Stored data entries
▬▬▬▬▬▬▬▬▬▬

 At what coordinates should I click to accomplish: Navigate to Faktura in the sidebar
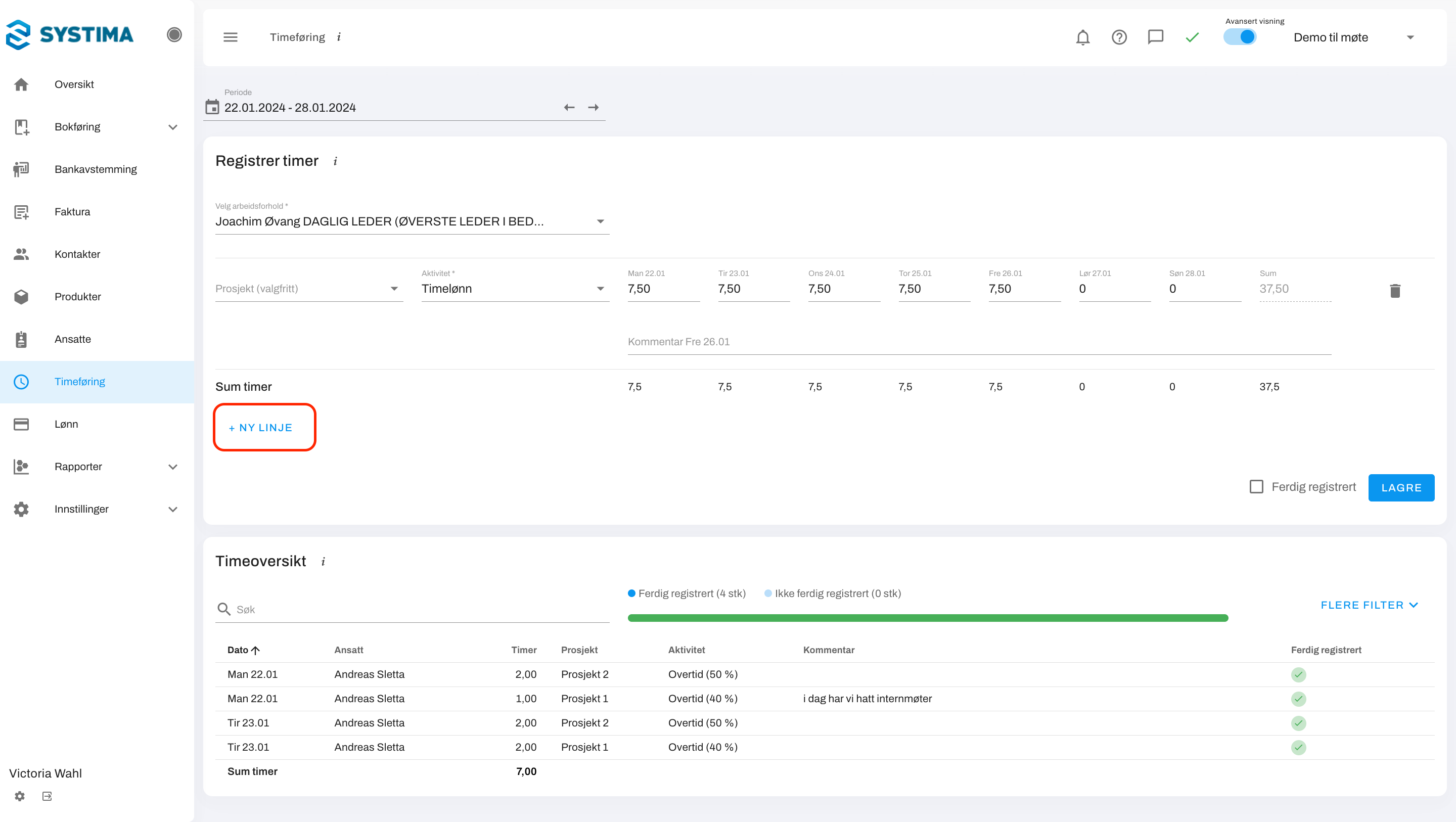[72, 211]
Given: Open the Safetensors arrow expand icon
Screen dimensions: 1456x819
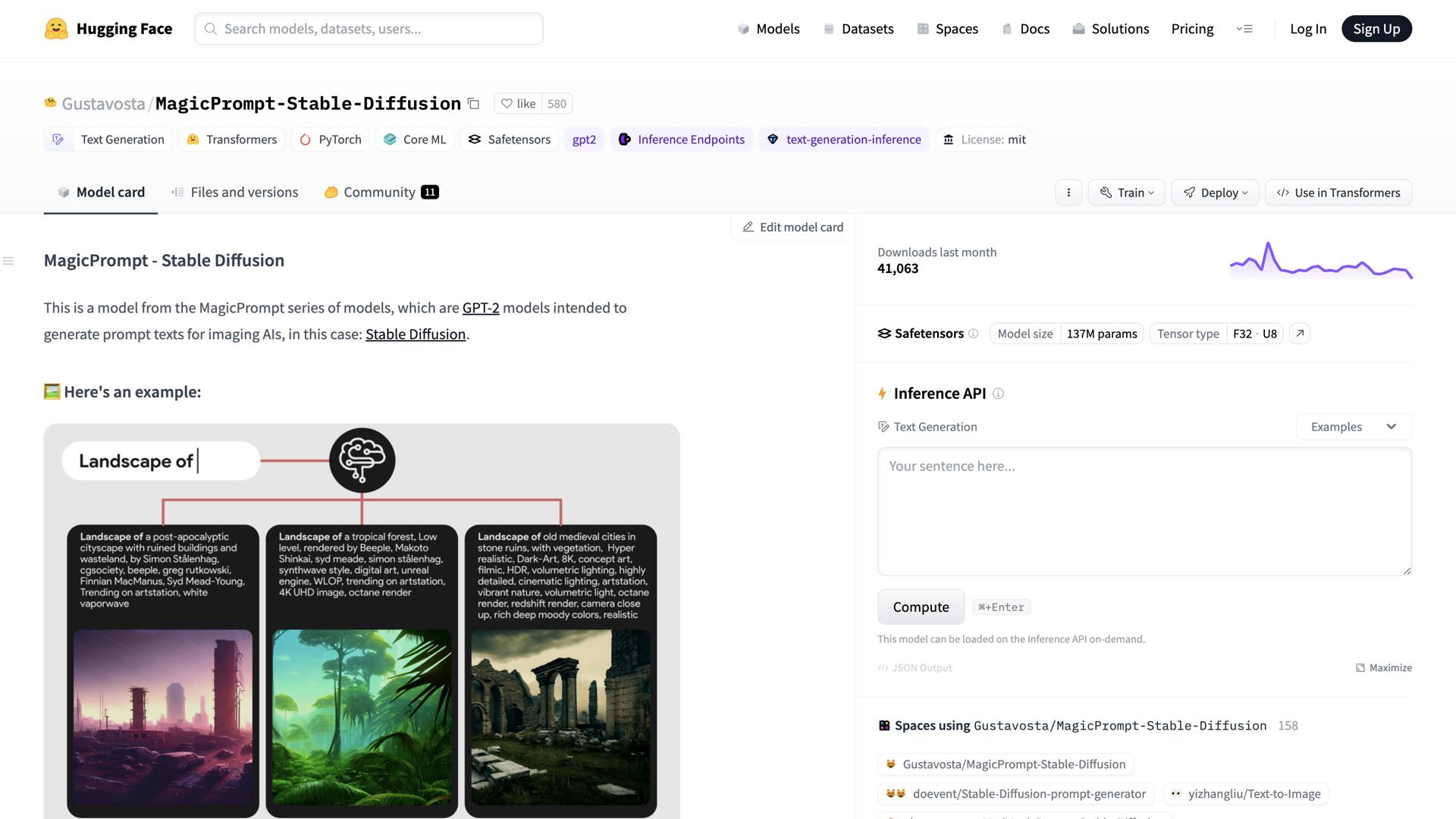Looking at the screenshot, I should [x=1300, y=334].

▬▬▬▬▬▬▬▬▬▬

PROBLEM ::
Exactly the lines from the one with "Given: Open the Safetensors arrow expand icon" through the end of the records are to be repeated, both ends included, and pictures are to be omitted.

SOLUTION FOR THIS TASK ::
Given: Open the Safetensors arrow expand icon
Screen dimensions: 1456x819
Looking at the screenshot, I should [x=1300, y=334].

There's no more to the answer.